Kent State Seeks Donor to Build Clock Tower on Student Green
University officials believe having most of new green finished will aid in the search for a namesake donor
But there could be even more pomp and circumstance over the expanded greenspace in the university's future.
While some of the new green is unfinished — stone work for the wall and sign facing Summit Street won't be done for a few more weeks — the largest element missing from Wednesday's ribbon cutting is the clock tower originally proposed as part of the $2.8 million project.
University officials pulled the clock tower from the construction plans in the spring due to cost.
Kent State University President Lester Lefton said the plan is to find a namesake donor to help pay to build the clock tower at a future date. They don't have a donor yet.
"We're talking to a couple of people," Lefton said.
He's hopeful having the green finished will make it easier for the university to find a donor to help build the clock tower.
"We're always looking for donors, and part of the challenge is to find something that captures someone's imagination," Lefton said. "Now that we have the Student Green done you don't have to visualize what a clock tower would be. You can actually see the space where it would go. So we'll continue to seek a donor, and I'm sure we'll find one."
The new greenspace extends Risman Plaza south towards Summit Street via a sprawling lawn with the university seal set in concrete in the middle of the green. The open space leads to a raised performance stage, which would serve as the base for the clock tower. The project rerouted Risman Drive and consumed the eastern portion of the Kent State Student Center visitor's parking lot.
Tom Euclide, Kent State’s associate vice president for Facilities Planning and Operations, said it will take one or two weeks before the new green is completely finished.
They were happy to have it open in time for homecoming festivities at the university this weekend, he said.
Members of the 2012 Kent State Homecoming Court helped cut the ribbon on the new green.
Evan Gildenblatt, executive director of Kent State's Undergraduate Student Government and a member of homecoming court, said the green is more than just a new centerpiece for the campus.

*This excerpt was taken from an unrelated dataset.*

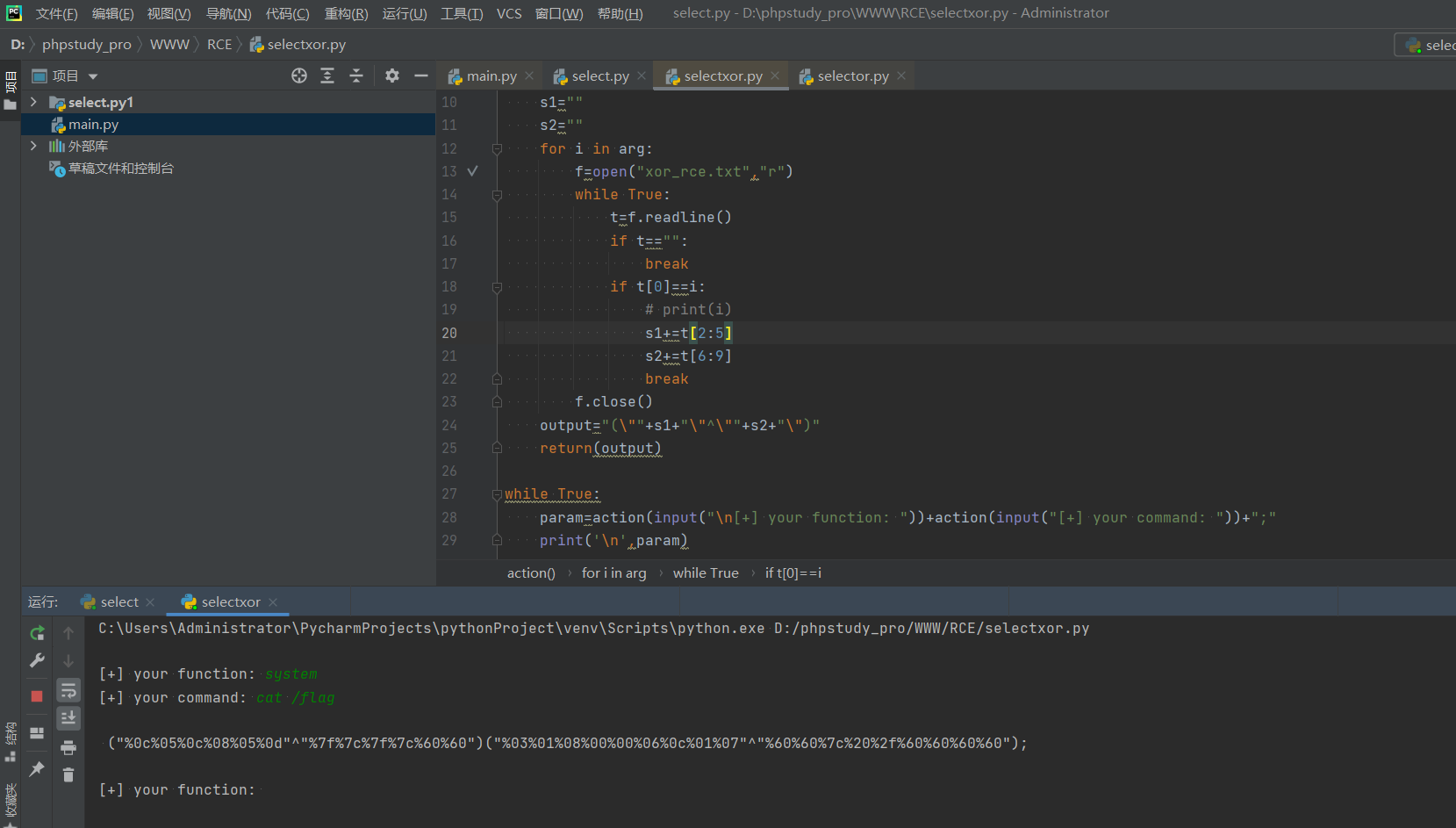Click the locate opened file crosshair icon
Screen dimensions: 1456x828
coord(299,76)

"It's a sign that the future is filled with new and exciting things for Kent State University," he said. "It symbolizes the same thing that's being symbolized by the Esplanade expansion and the construction in the city of Kent. We're a generation that's meant to do big things."

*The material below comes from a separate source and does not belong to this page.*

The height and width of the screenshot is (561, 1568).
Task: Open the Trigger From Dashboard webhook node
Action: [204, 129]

Lefton said the green will serve as both a place for formal and casual events for students along with simple socializing, studying or hanging out with friends.
"At the same time I think it's really a place where we've created a new front door to our campus," he said. "As every new student comes to campus, as every potential student and their family leaves the admissions office, they're going to walk through this place. They're going to walk over this seal. They're going to see this vista, and it says something about who we are."